Depuis Nairobi, où il participait au sommet «Afrique vers l’avant», Emmanuel Macron a livré une série de déclarations qui ressemblent à un aveu d’impuissance plus qu’à une véritable initiative de paix. En présence d’un auditoire africain, le président français a reconnu, entre les lignes, que la politique de confrontation menée ces derniers mois contre l’Algérie avait échoué.
Il a évoqué la nécessité d’une «relation calme et constructive» avec Alger, fondée sur le «respect mutuel», un langage inhabituel sous la verrière de l’Élysée, souvent enclin à la leçon de morale et à l’arrogance post-coloniale.
Le chef de l’État français a notamment cité la mission récente d’une de ses émissaires, Alice Rufo, comme un possible point de bascule vers un réengagement bilatéral. Mais pour l’Algérie, qui n’a jamais cédé à la provocation ni aux chantages répétés de Paris, ce revirement sonne surtout comme une reconnaissance implicite de sa force de dissuasion diplomatique.
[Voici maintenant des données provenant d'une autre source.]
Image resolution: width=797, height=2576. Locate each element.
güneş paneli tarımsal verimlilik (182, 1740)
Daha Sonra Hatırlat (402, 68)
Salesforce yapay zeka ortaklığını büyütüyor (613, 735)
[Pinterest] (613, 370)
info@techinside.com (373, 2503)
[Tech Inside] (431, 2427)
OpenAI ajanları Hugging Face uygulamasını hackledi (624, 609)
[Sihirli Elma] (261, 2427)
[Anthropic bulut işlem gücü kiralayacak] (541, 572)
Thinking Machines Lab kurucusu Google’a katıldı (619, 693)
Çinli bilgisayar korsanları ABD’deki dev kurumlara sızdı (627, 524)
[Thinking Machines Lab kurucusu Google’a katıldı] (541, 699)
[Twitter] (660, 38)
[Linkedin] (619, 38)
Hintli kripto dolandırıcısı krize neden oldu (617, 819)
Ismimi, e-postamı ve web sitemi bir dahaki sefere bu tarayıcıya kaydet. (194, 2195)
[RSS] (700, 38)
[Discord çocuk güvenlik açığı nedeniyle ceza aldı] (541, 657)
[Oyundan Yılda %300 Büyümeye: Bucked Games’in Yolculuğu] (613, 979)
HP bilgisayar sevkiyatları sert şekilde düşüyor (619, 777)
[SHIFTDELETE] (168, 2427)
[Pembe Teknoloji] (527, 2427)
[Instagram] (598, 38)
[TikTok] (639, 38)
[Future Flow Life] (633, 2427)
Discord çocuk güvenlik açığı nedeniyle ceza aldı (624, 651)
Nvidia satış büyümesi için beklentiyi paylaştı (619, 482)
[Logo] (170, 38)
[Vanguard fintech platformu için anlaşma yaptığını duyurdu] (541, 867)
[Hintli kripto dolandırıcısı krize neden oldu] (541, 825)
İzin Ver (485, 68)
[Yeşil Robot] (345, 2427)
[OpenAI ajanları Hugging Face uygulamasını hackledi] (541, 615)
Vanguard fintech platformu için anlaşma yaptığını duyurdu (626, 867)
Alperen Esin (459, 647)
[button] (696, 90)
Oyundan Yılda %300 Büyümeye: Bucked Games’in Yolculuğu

En clair, après avoir multiplié les gestes d’hostilité, restrictions de visas, déclarations blessantes sur l’histoire et la souveraineté algérienne, ingérences inacceptables –, la France tente aujourd’hui de sauver ce qui peut encore l’être. Macron a d’ailleurs fustigé, sans les nommer directement, certaines franges de la classe politique française qui surfent sur la haine anti-algérienne pour grappiller des voix lors des scrutins locaux.
Un constat tardif mais bienvenu : l’Algérie n’est pas un enjeu électoral pour les petits calculateurs de Paris, et le président français semble enfin prendre conscience que le torchage médiatique et les outrances xénophobes ne font qu’éloigner davantage Alger d’un dialogue serein.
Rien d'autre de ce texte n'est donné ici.